* Work request:
Using "computer" as the search string, find the matching lines below and copy them.

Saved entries
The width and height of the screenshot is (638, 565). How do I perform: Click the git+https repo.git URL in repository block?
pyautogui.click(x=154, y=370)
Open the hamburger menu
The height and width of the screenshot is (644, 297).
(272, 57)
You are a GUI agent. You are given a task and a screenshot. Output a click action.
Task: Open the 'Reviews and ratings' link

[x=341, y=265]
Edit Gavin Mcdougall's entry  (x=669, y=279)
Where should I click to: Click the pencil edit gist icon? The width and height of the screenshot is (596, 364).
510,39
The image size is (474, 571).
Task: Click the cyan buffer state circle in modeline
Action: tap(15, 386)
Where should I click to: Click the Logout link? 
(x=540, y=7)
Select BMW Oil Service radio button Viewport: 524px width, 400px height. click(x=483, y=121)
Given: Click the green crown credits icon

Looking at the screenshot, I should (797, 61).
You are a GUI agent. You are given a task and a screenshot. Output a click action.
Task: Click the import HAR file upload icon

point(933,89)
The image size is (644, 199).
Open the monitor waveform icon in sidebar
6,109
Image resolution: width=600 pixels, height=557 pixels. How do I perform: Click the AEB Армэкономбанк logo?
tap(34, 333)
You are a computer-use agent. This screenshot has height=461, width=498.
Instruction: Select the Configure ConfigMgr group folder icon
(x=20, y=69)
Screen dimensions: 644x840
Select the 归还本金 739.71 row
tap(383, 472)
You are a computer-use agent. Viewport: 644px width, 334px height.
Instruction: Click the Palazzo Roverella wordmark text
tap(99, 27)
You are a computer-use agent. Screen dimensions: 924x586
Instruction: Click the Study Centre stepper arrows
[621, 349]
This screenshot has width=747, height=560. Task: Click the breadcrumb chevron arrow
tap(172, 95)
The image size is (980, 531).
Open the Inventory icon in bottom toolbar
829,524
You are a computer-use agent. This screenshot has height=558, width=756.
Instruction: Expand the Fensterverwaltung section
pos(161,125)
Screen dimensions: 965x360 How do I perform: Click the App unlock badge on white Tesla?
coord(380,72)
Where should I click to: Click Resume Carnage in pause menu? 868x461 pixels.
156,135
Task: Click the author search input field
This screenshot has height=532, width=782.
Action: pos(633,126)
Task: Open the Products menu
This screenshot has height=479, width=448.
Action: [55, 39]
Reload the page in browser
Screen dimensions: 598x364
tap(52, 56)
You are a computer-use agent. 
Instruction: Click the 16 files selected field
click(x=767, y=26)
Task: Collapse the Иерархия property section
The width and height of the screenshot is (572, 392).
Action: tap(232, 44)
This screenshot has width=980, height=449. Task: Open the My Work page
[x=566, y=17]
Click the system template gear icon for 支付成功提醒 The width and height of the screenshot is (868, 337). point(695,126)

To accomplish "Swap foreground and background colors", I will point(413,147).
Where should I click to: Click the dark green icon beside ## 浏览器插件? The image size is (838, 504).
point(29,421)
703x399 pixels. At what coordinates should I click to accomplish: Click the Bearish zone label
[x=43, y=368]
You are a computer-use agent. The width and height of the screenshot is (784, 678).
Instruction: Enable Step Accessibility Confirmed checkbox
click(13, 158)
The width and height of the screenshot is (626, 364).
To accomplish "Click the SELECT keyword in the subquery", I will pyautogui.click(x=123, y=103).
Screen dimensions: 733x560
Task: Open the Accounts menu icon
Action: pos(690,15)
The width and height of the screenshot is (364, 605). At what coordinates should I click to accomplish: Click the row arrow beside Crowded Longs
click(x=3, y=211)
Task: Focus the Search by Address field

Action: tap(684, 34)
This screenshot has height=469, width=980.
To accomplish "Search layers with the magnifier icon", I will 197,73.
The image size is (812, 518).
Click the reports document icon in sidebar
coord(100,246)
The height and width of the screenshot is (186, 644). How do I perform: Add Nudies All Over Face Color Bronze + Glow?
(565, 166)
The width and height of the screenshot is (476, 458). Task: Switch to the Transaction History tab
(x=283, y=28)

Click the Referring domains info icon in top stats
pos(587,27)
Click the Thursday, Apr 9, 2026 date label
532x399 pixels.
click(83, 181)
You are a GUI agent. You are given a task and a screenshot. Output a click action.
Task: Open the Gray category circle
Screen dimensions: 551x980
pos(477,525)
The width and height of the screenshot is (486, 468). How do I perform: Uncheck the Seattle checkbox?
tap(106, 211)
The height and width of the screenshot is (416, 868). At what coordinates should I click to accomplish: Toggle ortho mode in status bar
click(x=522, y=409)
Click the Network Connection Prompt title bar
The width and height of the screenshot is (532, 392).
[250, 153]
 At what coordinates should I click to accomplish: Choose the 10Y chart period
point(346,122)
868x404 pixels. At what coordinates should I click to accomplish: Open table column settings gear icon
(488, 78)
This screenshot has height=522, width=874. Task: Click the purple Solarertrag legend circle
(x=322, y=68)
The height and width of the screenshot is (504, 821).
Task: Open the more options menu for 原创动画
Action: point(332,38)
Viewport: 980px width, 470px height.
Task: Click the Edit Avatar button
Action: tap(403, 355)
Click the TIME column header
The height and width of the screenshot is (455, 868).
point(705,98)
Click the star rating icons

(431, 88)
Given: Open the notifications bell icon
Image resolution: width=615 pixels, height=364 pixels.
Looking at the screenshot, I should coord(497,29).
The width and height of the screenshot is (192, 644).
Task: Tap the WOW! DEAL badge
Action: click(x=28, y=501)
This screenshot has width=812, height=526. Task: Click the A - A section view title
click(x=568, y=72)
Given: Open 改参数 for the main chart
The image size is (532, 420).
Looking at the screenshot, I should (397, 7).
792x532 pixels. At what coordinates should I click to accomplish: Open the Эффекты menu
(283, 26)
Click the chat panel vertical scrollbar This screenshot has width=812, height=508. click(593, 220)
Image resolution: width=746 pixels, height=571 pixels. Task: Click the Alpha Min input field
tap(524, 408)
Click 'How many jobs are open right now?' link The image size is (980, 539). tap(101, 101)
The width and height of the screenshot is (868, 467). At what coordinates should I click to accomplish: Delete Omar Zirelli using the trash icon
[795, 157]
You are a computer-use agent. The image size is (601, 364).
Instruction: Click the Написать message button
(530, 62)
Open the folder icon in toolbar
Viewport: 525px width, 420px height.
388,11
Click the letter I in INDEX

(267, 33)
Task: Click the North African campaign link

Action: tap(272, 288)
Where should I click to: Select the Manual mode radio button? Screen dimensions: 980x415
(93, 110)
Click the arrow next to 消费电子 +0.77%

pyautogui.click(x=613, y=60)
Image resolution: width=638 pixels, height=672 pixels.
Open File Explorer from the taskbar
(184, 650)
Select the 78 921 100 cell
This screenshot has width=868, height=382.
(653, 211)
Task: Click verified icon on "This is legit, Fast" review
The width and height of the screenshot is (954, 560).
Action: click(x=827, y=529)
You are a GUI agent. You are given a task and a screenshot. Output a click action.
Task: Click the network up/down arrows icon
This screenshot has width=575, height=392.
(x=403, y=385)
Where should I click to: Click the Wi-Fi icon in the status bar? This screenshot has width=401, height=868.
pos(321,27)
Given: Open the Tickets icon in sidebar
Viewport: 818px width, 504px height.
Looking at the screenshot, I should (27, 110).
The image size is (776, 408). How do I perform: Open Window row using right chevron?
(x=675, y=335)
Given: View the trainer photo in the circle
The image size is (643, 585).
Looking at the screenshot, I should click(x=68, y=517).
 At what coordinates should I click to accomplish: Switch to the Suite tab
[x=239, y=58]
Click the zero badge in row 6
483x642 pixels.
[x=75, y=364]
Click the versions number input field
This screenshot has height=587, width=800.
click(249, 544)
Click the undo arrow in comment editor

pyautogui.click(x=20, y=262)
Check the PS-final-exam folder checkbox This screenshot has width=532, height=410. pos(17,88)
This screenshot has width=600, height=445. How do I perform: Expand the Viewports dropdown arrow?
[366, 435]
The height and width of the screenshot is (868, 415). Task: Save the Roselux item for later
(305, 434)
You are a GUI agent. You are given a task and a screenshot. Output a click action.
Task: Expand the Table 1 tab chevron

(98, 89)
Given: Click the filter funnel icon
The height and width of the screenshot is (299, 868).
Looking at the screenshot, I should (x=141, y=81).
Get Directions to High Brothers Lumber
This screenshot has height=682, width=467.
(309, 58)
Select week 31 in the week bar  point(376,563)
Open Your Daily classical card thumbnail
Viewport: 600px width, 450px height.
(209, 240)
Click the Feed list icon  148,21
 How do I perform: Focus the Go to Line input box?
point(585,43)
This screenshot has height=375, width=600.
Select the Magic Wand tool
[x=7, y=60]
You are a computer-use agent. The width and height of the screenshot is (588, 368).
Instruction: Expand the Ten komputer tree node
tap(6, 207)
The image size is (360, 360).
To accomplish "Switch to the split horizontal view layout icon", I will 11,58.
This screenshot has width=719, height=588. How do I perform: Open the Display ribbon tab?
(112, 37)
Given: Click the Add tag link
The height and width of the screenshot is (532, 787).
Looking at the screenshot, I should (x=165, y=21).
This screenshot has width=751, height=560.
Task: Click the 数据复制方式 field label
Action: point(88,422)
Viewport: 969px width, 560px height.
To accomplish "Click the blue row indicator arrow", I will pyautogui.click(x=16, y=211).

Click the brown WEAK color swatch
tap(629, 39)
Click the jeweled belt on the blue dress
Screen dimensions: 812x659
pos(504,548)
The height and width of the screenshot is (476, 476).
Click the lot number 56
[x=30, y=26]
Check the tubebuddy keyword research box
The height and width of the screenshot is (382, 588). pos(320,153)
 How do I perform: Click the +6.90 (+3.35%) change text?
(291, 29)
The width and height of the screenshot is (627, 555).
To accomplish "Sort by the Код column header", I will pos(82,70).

* Result of the task:
You are a computer-use agent. This screenshot has height=461, width=498.
You are a computer-use agent. Viewport: 644px width, 334px height.
You are a computer-use agent. Screen dimensions: 924x586
You are a computer-use agent. This screenshot has height=558, width=756.
You are a computer-use agent. 
You are a computer-use agent. The width and height of the screenshot is (784, 678).
You are a computer-use agent. The image size is (601, 364).
You are a computer-use agent. The width and height of the screenshot is (588, 368).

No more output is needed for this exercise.